WHAT YOU ARE ASKED TO DO.
If a line of the data below holds the word "logo", list it.
++++++++++++++++++++
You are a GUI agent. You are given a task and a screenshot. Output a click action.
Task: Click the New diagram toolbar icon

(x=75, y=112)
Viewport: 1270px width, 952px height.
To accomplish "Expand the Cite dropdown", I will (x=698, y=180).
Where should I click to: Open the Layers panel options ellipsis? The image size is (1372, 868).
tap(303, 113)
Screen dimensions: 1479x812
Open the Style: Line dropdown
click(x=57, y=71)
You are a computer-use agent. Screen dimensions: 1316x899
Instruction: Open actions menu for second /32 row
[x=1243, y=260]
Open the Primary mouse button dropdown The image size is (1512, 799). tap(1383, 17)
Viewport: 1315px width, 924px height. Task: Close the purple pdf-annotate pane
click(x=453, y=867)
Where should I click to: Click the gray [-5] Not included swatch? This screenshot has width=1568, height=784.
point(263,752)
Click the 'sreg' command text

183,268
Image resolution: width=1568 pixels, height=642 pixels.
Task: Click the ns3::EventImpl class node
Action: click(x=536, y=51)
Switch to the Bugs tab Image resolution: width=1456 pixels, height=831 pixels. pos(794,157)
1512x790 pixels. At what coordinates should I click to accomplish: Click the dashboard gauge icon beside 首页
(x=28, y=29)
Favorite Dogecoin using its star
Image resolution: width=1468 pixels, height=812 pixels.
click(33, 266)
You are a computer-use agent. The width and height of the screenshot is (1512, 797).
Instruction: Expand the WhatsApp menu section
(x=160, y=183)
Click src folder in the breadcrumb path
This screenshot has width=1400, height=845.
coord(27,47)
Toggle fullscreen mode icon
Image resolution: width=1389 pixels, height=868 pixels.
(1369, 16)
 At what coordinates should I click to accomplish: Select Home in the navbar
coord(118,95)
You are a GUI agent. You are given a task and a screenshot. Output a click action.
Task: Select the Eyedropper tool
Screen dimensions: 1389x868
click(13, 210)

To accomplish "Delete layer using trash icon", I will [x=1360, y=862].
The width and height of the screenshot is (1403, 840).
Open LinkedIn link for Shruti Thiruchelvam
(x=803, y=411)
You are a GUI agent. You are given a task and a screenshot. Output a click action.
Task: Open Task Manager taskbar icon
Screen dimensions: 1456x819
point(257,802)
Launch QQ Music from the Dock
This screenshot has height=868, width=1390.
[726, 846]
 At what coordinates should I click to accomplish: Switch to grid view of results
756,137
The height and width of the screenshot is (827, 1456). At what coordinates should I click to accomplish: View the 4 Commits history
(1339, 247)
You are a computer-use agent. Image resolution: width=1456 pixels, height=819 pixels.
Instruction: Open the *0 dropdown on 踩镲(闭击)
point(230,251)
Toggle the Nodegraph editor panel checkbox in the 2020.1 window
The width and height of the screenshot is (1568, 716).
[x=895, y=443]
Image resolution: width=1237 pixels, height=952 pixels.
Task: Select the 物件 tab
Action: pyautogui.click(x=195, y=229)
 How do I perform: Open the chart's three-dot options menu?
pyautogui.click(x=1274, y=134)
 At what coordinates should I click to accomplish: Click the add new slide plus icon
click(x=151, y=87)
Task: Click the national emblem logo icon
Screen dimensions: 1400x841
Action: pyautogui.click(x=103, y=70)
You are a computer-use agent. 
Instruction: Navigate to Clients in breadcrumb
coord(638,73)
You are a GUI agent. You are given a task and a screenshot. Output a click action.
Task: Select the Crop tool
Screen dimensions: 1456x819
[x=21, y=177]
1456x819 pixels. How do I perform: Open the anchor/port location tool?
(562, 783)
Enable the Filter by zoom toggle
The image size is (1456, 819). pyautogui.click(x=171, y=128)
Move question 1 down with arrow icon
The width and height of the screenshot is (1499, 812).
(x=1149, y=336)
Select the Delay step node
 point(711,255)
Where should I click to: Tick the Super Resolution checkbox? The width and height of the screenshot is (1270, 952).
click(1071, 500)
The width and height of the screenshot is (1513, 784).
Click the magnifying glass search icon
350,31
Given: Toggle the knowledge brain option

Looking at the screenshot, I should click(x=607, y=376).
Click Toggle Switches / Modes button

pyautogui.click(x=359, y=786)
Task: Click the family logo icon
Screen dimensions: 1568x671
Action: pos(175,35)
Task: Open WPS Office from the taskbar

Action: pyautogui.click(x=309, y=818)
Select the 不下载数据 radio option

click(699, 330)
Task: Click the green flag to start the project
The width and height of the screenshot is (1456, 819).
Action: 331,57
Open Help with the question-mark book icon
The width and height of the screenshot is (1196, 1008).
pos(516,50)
++++++++++++++++++++
SOLUTION FOR THIS TASK.
Task: Click the national emblem logo icon
Task: Click the family logo icon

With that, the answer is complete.